_Aim of the exercise:_ Copy, from the data below, each line that has the word "chart".

_Data for processing:_
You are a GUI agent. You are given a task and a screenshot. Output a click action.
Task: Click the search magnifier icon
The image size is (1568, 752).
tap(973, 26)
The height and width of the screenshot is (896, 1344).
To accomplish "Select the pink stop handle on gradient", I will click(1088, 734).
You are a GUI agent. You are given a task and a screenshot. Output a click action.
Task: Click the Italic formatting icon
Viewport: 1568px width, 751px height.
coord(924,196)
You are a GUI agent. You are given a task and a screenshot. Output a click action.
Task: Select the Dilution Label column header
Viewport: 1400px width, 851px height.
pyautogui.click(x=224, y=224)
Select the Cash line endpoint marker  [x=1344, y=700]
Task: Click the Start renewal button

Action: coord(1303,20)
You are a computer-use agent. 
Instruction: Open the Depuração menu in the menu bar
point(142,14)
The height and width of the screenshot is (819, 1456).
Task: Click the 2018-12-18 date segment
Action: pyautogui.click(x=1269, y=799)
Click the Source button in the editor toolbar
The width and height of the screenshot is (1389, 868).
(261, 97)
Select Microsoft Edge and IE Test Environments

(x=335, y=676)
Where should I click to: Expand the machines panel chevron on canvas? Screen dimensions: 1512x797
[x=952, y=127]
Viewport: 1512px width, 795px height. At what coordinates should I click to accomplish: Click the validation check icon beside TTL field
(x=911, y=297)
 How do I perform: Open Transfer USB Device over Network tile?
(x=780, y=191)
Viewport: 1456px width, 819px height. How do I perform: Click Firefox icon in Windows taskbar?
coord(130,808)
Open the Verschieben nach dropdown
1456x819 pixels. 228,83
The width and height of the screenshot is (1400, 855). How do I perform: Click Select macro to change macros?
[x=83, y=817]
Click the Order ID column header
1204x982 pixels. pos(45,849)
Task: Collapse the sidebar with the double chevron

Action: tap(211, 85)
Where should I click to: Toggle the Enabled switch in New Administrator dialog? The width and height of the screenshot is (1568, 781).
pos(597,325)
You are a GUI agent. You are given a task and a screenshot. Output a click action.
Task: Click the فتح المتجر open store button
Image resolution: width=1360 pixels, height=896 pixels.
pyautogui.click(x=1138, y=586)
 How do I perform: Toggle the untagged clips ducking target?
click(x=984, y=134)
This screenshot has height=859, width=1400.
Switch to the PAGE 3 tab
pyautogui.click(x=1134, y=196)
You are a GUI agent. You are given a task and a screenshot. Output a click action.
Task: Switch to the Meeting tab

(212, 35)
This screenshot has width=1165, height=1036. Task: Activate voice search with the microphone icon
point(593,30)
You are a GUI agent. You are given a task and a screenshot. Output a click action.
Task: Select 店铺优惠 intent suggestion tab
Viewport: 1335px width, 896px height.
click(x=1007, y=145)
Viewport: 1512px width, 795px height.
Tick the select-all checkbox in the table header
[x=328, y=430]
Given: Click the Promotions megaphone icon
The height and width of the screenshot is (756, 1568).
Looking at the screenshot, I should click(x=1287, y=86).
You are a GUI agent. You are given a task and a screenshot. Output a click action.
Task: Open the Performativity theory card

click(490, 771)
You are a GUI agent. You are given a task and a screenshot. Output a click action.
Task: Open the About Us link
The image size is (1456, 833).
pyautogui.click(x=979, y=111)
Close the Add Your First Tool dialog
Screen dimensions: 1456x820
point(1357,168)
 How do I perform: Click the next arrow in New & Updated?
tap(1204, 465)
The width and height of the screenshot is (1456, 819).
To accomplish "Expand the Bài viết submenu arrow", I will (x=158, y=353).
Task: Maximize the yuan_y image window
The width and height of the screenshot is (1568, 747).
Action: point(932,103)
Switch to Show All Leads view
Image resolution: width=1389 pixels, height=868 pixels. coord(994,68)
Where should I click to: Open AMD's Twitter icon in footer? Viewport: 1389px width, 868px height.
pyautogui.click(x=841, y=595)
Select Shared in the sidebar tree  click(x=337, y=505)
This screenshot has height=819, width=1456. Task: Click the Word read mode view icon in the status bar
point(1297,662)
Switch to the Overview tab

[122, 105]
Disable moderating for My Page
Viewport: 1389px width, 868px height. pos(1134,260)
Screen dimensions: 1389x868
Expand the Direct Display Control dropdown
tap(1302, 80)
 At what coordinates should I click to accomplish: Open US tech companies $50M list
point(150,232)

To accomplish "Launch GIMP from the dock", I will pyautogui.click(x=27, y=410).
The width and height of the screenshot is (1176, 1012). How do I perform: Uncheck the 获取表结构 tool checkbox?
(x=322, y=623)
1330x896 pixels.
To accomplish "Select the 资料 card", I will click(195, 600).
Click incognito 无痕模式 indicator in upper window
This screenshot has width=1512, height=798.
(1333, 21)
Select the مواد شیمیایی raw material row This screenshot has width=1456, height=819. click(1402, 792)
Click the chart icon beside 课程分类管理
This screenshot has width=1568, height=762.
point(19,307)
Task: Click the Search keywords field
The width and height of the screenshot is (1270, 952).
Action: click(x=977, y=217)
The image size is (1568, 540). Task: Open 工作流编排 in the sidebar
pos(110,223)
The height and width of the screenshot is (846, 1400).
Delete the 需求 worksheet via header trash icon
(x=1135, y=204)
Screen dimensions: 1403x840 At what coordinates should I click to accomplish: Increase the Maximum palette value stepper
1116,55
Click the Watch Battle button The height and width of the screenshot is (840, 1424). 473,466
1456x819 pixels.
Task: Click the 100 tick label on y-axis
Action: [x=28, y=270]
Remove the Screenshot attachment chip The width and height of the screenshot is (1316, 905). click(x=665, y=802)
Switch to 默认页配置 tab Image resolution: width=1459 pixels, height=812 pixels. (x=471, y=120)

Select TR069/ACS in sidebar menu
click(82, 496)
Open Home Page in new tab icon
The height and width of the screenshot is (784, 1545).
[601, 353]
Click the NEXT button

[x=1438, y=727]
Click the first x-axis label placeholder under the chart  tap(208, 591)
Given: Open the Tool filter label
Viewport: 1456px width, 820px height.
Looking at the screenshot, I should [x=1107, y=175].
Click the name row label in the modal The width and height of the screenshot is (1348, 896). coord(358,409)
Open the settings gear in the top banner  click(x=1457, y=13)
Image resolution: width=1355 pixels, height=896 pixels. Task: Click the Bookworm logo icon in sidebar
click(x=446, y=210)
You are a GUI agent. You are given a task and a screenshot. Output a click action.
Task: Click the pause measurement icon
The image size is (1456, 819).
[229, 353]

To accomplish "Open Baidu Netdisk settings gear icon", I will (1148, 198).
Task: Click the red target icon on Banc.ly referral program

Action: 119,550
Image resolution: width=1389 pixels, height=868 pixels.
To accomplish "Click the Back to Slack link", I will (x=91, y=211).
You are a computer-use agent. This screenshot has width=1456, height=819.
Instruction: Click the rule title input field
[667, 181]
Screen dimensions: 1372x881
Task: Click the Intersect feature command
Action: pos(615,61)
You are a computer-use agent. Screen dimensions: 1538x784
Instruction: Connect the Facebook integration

_Output for this task:_
Click the chart icon beside 课程分类管理
Click the first x-axis label placeholder under the chart  tap(208, 591)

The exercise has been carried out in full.